TUDOR CITY — Several Tudor City residents are trying to claim a little bit more public, open space in their 1920s-era complex.
The plan, which has yet to be solidified, would involve converting a cul-de-sac at the end of East 43rd Street into a pedestrian plaza.
“We believe that this will provide more open space for Tudor City, as well as a safe place for people taking pictures,” said Brian Thompson, chair of community development for the Tudor City Association, at a Community Board 6 meeting on Monday night. "It will also enhance pedestrian safety."
East 43rd Street currently dead-ends at Tudor City Place, a two-block elevated roadway that runs parallel to First Avenue, between East 41st and East 43rd streets.
The cul de sac — ringed by two residential buildings and the Permanent Mission of Bhutan — offers a view to the United Nations and the East River and is a popular spot for tourists eager to snap photos, Thompson explained. But as it stands, the space is a dumping ground for neighborhood garbage and a parking space for delivery and moving trucks, he added.
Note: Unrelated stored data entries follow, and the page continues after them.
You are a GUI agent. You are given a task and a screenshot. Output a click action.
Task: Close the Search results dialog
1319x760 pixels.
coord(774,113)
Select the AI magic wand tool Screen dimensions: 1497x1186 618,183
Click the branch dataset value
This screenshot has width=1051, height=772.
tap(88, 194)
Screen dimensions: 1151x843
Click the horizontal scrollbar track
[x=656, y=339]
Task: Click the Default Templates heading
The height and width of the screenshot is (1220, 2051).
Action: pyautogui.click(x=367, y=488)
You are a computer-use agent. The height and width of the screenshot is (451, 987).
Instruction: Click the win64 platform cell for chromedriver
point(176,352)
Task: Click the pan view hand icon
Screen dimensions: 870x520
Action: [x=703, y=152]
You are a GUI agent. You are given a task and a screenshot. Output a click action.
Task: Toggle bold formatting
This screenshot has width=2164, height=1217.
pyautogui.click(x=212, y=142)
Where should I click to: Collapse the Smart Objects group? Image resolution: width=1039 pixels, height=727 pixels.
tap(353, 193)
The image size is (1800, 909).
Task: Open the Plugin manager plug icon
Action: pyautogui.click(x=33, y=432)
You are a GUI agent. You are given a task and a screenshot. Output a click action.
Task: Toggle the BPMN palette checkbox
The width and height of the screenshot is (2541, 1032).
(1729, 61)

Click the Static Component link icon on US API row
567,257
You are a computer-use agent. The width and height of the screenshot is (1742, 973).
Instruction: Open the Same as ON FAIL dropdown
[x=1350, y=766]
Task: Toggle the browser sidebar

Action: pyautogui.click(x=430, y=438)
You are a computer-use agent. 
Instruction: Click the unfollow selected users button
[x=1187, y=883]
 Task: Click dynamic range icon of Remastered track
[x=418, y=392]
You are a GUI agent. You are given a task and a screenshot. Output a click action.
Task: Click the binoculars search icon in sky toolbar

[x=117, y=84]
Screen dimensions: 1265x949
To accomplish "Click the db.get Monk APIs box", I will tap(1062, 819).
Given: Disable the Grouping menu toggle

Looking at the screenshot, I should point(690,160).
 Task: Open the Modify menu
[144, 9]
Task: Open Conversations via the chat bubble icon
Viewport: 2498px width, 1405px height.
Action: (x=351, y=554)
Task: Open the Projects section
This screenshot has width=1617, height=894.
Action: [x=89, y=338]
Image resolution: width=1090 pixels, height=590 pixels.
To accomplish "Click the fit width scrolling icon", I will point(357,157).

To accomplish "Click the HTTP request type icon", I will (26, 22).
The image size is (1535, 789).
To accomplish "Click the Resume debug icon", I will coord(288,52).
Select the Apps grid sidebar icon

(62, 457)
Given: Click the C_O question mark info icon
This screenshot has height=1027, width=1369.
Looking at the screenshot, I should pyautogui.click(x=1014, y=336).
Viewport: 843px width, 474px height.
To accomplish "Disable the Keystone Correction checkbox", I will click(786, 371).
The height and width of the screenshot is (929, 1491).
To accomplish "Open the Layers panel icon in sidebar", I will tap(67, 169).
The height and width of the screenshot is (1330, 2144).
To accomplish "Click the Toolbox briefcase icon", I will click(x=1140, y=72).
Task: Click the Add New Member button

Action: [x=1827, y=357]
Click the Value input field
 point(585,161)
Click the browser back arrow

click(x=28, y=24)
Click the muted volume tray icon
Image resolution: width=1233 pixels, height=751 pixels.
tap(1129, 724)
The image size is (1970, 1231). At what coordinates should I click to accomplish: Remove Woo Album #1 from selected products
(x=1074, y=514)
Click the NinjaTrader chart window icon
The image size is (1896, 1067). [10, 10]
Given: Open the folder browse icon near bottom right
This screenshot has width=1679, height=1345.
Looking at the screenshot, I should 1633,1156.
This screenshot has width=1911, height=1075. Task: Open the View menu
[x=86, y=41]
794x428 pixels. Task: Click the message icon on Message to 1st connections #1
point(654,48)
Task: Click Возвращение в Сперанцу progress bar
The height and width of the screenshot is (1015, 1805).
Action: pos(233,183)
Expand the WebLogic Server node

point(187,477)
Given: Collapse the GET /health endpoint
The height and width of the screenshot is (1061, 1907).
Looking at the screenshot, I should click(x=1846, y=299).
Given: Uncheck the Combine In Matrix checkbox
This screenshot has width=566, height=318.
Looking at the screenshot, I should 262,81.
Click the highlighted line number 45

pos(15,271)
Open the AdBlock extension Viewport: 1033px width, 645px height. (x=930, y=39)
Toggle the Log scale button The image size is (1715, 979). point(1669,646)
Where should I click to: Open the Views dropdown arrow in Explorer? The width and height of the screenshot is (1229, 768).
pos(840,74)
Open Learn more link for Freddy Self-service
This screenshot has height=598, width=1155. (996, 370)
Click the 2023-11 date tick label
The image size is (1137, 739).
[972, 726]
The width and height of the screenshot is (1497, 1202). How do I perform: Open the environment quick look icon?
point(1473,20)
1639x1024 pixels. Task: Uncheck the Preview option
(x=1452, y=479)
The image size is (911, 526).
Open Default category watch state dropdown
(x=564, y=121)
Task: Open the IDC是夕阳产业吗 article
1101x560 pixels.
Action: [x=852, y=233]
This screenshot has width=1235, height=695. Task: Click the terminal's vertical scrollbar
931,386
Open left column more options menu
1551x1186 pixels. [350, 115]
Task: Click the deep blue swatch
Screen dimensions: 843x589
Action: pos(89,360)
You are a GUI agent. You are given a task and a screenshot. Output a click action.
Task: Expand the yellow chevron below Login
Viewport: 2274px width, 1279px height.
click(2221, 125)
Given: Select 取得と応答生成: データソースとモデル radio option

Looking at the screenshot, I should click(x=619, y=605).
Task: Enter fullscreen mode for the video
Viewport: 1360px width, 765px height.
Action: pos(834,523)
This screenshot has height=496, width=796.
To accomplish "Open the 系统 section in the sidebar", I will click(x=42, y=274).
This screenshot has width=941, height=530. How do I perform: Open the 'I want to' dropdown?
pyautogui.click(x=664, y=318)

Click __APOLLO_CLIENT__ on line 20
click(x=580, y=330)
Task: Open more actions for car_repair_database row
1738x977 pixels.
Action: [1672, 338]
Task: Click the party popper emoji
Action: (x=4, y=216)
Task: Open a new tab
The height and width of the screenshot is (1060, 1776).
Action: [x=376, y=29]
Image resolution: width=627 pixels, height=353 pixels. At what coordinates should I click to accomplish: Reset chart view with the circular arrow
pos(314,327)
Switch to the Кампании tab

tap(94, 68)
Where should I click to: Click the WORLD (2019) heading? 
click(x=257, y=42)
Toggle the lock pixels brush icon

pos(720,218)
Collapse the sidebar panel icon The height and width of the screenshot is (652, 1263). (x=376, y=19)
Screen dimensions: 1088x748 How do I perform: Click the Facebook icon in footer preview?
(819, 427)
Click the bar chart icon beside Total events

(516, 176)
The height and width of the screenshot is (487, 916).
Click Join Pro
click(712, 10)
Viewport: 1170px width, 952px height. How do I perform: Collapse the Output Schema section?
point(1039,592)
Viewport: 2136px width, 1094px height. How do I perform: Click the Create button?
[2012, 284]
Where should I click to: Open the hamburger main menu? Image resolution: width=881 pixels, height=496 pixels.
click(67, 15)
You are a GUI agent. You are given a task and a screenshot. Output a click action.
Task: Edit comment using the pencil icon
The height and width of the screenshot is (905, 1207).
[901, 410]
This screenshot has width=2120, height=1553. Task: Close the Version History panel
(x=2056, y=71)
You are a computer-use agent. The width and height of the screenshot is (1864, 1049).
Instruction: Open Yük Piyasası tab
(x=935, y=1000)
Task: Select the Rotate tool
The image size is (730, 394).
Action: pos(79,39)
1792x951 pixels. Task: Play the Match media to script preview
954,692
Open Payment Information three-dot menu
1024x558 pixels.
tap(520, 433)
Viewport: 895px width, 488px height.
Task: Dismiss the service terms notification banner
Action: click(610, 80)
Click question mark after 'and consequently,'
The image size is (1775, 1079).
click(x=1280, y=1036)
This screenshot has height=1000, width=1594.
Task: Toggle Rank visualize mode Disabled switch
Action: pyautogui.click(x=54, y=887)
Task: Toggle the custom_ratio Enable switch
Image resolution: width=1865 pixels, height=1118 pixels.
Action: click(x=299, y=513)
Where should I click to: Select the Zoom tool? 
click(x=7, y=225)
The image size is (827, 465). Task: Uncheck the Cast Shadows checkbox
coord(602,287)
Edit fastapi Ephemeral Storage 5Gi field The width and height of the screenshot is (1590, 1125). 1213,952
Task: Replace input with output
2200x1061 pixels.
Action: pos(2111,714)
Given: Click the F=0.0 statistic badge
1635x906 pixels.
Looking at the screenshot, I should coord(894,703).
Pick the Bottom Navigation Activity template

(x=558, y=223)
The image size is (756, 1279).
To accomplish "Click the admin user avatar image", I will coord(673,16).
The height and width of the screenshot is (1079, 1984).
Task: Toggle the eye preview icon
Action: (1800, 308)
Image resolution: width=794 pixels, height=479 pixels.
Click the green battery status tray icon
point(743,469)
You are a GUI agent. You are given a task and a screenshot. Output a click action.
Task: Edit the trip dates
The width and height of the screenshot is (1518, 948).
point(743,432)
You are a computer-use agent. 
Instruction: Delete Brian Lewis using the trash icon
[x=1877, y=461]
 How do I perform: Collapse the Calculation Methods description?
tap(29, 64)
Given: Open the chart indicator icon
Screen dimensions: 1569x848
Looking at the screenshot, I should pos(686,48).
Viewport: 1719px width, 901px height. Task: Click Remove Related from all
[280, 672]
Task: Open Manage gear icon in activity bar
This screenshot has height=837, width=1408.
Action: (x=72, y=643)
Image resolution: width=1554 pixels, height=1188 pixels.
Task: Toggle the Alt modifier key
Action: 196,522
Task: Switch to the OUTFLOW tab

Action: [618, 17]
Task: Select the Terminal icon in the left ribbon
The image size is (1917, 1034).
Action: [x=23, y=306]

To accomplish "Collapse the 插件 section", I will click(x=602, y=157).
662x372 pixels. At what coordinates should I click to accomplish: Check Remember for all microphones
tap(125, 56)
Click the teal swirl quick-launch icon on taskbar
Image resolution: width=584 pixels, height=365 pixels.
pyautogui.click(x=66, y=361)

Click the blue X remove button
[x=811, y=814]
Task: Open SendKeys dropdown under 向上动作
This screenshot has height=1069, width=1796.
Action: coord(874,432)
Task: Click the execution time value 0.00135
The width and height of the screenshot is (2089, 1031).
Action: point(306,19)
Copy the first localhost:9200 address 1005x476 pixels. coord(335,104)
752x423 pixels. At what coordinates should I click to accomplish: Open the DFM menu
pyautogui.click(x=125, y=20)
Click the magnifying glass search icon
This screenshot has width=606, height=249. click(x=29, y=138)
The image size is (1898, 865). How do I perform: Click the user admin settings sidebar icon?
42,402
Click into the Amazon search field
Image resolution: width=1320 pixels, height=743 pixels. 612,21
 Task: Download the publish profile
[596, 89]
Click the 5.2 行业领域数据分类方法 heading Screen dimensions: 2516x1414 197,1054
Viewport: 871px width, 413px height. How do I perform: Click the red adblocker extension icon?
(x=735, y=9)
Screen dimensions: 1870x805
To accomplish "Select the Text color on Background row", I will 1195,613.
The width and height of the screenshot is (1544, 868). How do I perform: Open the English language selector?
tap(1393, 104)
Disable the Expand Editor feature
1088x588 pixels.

“Because it’s a cul-de-sac which is being used for that now doesn’t mean that its current use is…the best use of that space,” said Thompson, who lives in one of the buildings on the cul-de-sac and envisioned it instead as a spot for art exhibits.
The conversion would be to a temporary public plaza. A Department of Transportation representative in the audience said that meant the chunk of street in question would not be reconstructed. Instead, paint and planters and removable benches would be used to transform the space.
The project has already gained the endorsement of the DOT, which recently awarded the Tudor City proposal a grant through its public plaza program. But the plan will also need approval from the Landmarks Preservation Commission, and members of Community Board 6 are reluctant to sign off on it, because the plans are so vague.
"We’re not saying no, but we’re not saying yes either," said Fred Arcaro, chair of the board’s public safety, environment and transportation committee, at the meeting. "We need a little more detail."
Plus, there were lingering concerns from neighborhood residents about the potential impact such a seemingly small change could have.
David Reiff, a 30-year resident of one of the buildings bordering the cul-de-sac, expressed concerns about creating a potential gathering place for protesters during the UN General Assembly — a popular time for rallies in the neighborhood — or an offshoot of Occupy Wall Street.
"I’m all for beautification," Reiff said. "However, I don’t necessarily feel that it should be done at the expense of the residents of the neighborhood."
He also explained that his building recently paid about $100,000 for a new service elevator, which has an entrance on the cul-de-sac. Cutting that portion of street off to trucks and moving vans would make that elevator difficult to access, he added.
Thompson conceded that "there will be some inconveniences" and that a redesigned cul-de-sac would inevitably go through "a bit of a personality change," he said.
But, he added, "We think it’s a very straightforward proposition, minimal interruption."
Thompson said he and other residents will now work with the DOT to come up with a design that best fits the space and its needs and then return to the board to seek approval.
"We want the community to be involved," he said. “It’s not chocolate or vanilla; it’s working together to make sure it’s an asset for everyone."